One in four adults lie about how much money they have, survey claims

Lloyds Bank launches 'M-Word' campaign to tackle stigma around talking about money

Jack Peat
Thursday 14 March 2019 17:54 GMT
One in 10 of those polled said they had lied to their partner about how much debt they have
One in 10 of those polled said they had lied to their partner about how much debt they have

A quarter of British adults have lied to family and friends about their personal finances, a study has found.

A poll of 2,806 adults also found 11 per cent have lied to their partner about how much debt they have.

And 23 per cent have misled their partner about money in general, leading to 37 per cent having arguments about their finances.

However, six in 10 believe it is important to know your partner’s financial status before committing to them.

The research was commissioned by Lloyds Bank, who have launched "The M-Word" campaign to destigmatise talking about money.

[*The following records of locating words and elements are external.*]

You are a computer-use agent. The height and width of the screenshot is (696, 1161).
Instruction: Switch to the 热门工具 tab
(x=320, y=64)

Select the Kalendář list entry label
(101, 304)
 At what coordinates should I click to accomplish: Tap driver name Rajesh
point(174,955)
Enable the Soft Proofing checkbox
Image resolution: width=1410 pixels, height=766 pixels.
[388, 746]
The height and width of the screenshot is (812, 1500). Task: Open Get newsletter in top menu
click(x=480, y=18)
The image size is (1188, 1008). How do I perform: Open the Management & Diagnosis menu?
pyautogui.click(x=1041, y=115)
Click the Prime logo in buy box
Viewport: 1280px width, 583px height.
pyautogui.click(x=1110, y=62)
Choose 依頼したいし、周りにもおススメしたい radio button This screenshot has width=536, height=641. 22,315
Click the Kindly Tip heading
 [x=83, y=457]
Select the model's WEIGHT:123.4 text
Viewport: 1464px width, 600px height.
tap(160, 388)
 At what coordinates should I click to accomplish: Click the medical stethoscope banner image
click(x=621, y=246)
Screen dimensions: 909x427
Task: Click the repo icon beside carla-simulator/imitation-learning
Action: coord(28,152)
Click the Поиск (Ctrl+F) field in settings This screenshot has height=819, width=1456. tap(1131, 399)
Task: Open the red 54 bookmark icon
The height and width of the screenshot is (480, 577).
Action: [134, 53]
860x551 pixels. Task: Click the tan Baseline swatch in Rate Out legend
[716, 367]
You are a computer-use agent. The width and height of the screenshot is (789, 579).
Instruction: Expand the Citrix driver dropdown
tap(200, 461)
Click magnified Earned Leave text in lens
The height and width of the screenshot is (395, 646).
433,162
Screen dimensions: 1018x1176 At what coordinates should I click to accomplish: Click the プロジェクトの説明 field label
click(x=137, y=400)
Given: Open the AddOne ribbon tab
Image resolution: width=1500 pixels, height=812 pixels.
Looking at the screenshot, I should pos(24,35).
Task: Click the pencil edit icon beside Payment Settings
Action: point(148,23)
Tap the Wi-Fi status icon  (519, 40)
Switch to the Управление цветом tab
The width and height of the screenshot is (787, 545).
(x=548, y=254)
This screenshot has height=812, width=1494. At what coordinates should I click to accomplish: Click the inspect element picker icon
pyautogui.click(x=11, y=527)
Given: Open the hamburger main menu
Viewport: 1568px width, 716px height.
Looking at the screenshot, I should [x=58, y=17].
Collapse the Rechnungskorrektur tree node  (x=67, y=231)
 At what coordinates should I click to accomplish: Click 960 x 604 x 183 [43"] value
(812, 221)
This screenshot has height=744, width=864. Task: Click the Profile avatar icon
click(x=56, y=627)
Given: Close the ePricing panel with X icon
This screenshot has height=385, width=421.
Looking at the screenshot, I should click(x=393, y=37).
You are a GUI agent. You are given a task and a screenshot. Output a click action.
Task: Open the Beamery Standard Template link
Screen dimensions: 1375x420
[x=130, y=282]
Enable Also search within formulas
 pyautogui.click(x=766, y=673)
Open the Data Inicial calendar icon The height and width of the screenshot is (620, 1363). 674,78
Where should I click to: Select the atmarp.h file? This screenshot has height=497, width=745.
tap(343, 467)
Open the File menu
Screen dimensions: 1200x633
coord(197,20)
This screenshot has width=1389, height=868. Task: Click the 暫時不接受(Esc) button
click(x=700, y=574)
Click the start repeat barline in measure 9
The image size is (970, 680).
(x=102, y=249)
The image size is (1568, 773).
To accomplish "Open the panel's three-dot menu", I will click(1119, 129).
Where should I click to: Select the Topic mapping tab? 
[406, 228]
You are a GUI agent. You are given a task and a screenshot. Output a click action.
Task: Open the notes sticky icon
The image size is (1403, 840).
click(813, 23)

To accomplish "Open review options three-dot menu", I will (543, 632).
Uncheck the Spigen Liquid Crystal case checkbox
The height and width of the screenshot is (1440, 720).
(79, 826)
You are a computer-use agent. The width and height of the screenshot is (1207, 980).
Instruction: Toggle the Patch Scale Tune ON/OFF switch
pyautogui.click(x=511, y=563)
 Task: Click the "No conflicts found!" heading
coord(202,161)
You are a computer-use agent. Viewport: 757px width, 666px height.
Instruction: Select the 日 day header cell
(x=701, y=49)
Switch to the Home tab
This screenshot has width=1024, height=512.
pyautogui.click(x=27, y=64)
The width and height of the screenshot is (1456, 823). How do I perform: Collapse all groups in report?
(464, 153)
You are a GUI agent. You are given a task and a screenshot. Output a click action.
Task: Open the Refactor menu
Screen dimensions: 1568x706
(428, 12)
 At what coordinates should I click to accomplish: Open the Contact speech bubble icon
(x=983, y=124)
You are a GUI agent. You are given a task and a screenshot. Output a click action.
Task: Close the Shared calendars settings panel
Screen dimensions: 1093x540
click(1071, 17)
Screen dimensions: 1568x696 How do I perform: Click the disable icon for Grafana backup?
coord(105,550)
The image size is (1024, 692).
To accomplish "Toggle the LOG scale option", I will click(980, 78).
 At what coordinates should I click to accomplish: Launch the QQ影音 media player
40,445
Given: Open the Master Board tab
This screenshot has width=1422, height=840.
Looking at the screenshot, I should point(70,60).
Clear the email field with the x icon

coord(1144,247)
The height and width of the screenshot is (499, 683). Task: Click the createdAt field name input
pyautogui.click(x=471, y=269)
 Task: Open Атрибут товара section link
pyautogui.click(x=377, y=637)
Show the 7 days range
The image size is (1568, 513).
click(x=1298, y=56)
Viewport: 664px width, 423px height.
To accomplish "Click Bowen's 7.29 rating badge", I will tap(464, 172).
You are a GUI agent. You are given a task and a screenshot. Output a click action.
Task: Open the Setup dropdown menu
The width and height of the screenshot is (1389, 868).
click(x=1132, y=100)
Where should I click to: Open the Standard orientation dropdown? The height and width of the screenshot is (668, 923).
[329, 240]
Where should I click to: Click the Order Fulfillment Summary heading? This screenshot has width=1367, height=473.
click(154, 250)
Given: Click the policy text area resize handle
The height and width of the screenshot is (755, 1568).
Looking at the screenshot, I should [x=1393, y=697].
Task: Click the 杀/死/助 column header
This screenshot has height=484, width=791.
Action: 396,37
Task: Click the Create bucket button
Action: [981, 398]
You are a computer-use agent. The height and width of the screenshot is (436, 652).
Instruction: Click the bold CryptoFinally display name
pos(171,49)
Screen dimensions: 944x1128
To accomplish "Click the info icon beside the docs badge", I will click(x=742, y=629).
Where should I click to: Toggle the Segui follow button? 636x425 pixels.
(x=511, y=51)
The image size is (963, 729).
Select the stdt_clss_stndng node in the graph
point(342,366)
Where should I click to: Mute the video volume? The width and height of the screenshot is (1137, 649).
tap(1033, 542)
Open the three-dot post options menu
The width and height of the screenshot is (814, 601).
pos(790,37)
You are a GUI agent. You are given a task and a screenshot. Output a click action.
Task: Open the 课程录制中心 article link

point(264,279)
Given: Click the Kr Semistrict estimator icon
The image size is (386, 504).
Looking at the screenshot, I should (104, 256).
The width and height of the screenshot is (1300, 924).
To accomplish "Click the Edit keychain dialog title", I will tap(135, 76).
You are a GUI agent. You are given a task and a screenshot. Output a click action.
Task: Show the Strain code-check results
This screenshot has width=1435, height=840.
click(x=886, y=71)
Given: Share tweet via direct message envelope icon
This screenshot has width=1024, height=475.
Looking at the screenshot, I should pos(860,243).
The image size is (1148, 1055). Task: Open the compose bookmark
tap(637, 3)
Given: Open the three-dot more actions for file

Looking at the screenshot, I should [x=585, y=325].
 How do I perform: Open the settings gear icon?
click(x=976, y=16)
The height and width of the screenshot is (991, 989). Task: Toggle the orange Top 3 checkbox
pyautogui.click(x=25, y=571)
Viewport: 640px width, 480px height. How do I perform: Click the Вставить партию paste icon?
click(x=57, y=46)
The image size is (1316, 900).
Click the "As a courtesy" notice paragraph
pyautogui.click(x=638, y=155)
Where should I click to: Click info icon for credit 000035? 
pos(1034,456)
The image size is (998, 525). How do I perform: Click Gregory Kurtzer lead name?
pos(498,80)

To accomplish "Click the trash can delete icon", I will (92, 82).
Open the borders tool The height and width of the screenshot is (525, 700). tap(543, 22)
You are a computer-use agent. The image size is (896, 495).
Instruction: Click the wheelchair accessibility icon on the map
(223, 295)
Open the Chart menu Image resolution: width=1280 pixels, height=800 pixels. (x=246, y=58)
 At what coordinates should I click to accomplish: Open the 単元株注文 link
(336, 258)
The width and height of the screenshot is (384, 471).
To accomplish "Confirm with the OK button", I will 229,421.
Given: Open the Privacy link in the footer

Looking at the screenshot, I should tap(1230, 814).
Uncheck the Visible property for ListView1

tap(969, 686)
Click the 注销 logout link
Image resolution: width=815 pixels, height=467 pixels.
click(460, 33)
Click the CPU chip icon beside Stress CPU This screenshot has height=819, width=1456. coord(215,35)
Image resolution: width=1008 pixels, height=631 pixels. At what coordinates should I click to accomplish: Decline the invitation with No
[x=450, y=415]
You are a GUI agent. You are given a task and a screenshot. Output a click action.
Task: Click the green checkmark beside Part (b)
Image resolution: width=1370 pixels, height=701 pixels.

They have also partnered with counselling service Relate, to launch a series of ‘The M-Word Courses’ to help people talk about money at key life stages.

Professor Tanya Byron, consultant clinical psychologist and Relate Patron, said: “While we’ve become more comfortable talking about subjects like mental health in recent years, money is still a taboo subject for many of us, and people are shying away from important conversations as a result.

“Feelings about money can be strong, but conversations about money – even difficult ones – don’t have to lead to arguments.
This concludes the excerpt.